Yeah, you didn’t have that, at least. To my mind, loneliness was almost as bad. I put aside my fear and jerked my head toward the stairs cut into the side of the mesa. They were so old that they looked like they might only be safe for mountain goats, but I had to try. With every fiber of me, I wanted to call out to Kel, give him some warning we were close, but I was afraid that might tip off his captors. He’d said the host punished him for insolence, including a stint in prison, but this . . . well, the dead man’s hands running up and down my spine had little to do with the weather.
I strode forward, shoes crunching over loose gravel that created a makeshift parking lot, perfect for loading shipments. Nothing I saw here made me think the cartel was still using this place as a staging ground; it simply felt abandoned, not even a lingering hint of old gas or machinery. Instead, I could only smell sage and saguaro, the crisp nip of air sweeping down from the mountains.
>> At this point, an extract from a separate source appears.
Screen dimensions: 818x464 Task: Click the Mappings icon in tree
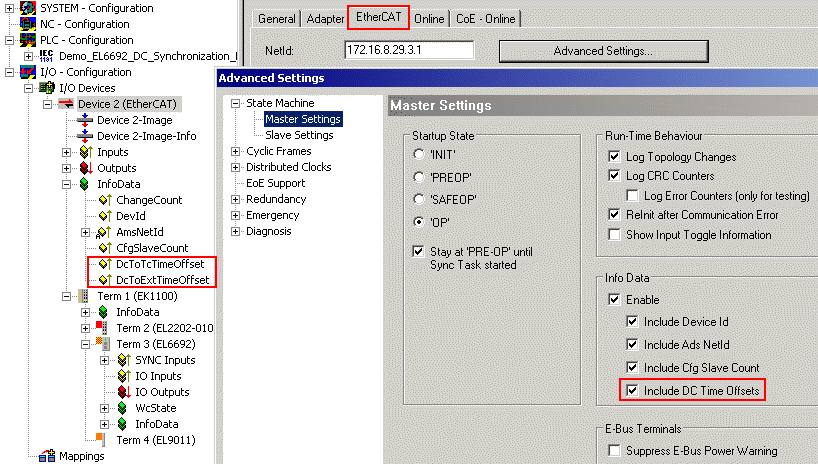[46, 456]
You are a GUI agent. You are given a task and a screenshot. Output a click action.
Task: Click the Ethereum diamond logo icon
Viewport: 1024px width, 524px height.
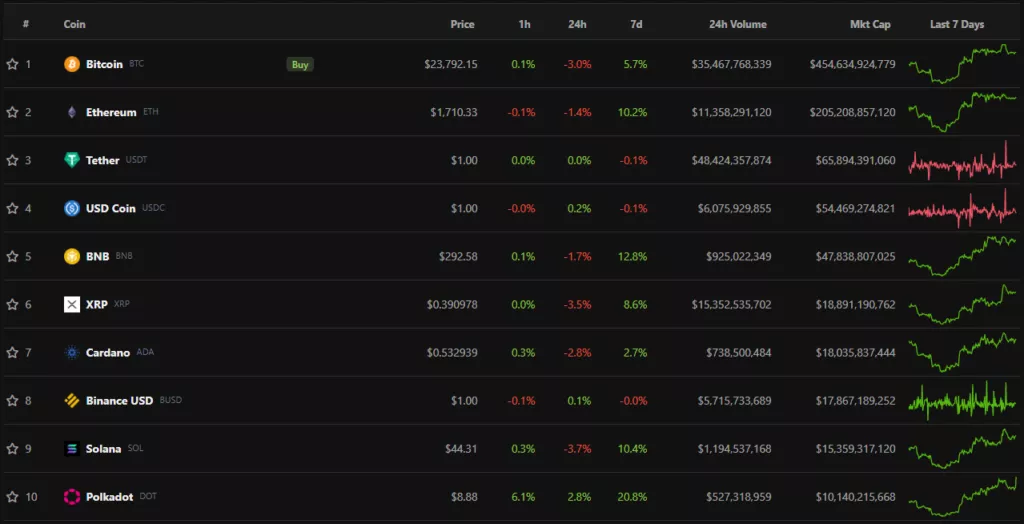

Using my hands for purchase, I scrambled up the weathered stairs, as erosion had left them crumbling beneath my feet. Booke swore behind me, his hand on my shoulder to steady me when I slipped backward. My heart thudded in my ears. I hated heights, hated closed spaces. In saving Kel, I would face both.
This is too much, I thought. I never wanted this.
But maybe if I didn’t think about it, I could do it. Heroes never went around in capes; they just did what they had to. And so would I.
Above us, the first entrance loomed, dark and narrow, like a slit of a mouth in the rock. I clicked on my flashlight and slipped inside. Once, I wouldn’t have needed it, but my light spell didn’t work anymore. It was dark here, quiet, no hint of occupancy. This was just a shallow room with a shelf cut from the wall, and it reminded me of Greydusk’s home in Sheol.
He died for you. Like Chance. Like your father.
The wave of pain swamped me, crippling in its intensity. I hadn’t wanted that, never asked for it. Sometimes the worst fate was being left behind, being asked to deal with what other people had given up for you. In this case, everything. I wasn’t so special that I deserved any of this; and so I was a mess, crawling from one catastrophe to another.
“This was somebody’s home,” Booke said quietly. He was holding a shard of pottery in his hand, the paint faded but still perceptible.
“That makes it even worse, what the cartel did here . . . and what’s being done to Kel now. Let’s move.” I forced myself to sound fierce and determined when my knees wanted to buckle.
Fake it ’til you make it. One of these days that strategy would fail me in spectacular, horrifying ways. Until then, it was all I had.